In effect, there is no ceiling on how much charter schools can grow in California. The National Alliance for Public Charter Schools described the California cap as one “that allows ample growth, a robust appellate process, and provides a fair amount of autonomy.” It ranked California 15th on the list of the most charter-friendly states.
Wallace says the charter school movement’s legislative strategies are paying off. Gov. Brown vetoed one bill heavily promoted by the CTA, Assembly Bill 709, that would have required charter schools to comply with the state’s open meetings, public records and conflict of interest laws. Charter advocates said that most charter schools already voluntarily follow those laws. Brown in his veto message said the bill went too far “in prescribing how these boards should operate.”
Another bill, Senate Bill 322, would have prohibited charter schools from establishing admissions preferences, and required them to comply with laws on suspensions and expulsions. The bill did not make it out of the Legislature, receiving 34 no votes versus 31 yes votes in the Assembly.
However, the CTA’s Heins said he thinks the moratorium resolution was on the “right track.”
He pointed out that the idea behind charter schools came from the late Albert Shanker, the iconic union head of the American Federation of Teachers. “The concept was to have laboratory schools, to try out ideas free from restrictions of public schools, and then if they work to scale them up,” he said.

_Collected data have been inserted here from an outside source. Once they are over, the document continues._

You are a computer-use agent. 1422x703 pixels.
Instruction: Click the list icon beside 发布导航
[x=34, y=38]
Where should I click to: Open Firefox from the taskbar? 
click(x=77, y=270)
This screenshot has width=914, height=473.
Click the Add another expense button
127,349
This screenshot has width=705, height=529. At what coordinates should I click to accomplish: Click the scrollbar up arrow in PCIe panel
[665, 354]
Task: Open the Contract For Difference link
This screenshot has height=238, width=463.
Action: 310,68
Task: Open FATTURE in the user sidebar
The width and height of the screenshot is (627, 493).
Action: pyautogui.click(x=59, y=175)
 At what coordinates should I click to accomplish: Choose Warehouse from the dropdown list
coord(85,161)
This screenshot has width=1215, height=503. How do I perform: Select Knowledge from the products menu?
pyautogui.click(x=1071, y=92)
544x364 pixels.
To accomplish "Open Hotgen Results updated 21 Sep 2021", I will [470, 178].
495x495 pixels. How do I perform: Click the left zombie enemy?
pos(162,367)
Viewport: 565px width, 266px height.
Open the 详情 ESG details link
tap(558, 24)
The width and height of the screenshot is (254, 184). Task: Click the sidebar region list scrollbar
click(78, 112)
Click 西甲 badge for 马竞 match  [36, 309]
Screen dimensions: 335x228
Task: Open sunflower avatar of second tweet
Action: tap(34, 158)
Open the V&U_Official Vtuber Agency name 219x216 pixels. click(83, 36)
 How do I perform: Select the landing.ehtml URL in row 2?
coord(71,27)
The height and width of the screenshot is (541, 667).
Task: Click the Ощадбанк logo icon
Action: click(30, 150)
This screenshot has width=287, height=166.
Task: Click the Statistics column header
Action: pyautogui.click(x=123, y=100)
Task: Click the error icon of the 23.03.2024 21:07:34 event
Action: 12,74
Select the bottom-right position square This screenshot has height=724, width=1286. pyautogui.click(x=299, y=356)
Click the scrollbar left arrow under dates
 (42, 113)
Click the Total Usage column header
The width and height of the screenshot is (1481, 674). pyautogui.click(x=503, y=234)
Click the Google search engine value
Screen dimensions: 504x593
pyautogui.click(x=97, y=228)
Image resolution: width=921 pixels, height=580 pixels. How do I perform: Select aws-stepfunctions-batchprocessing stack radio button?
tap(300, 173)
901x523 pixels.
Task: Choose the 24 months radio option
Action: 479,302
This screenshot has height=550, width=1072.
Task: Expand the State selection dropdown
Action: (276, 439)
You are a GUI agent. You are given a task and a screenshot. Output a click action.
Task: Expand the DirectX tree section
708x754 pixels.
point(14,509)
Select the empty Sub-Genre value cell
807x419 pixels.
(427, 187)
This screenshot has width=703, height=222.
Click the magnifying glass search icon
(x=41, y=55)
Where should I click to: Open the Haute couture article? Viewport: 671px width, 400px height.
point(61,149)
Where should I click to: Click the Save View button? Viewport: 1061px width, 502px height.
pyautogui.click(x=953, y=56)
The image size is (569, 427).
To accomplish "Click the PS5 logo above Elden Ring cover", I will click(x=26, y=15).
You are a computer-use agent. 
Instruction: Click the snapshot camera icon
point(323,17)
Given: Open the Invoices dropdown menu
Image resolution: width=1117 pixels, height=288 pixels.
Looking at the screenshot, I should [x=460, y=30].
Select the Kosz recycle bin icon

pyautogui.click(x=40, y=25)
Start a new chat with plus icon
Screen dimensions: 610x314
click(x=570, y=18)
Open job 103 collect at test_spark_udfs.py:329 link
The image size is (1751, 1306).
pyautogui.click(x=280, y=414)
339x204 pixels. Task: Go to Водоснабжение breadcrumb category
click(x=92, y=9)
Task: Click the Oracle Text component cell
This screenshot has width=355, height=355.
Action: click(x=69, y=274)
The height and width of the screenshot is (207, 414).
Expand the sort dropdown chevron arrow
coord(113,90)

But that is not how it has worked out, he said. “It would be one thing if it was all private money, but this is taxpayer money we are spending,” he said. “It is especially impacting our most vulnerable populations. They (charter schools) may have a lottery in the beginning, but the students who don’t necessarily perform well on tests or they have other challenges are kind of eased out.”
Wallace insisted that he and his fellow charter advocates are not against traditional public schools. Rather, he said, charters are playing an essential role in preserving public support for public schools. Charters, he said, are part of the “inevitable destiny” of California, and that charter advocates make up what he called a “constructive disruptive force” in contributing to “all kids being in better schools than we would have otherwise,” whether charters or traditional pubic schools.
It is a struggle that will play out for many years, he predicts.
“Going forward, I am looking at decades of communities adding more charter schools, and we will be supporting them along the way,” he said. “We know that as that happens our adversaries will resort to even more desperate gestures.”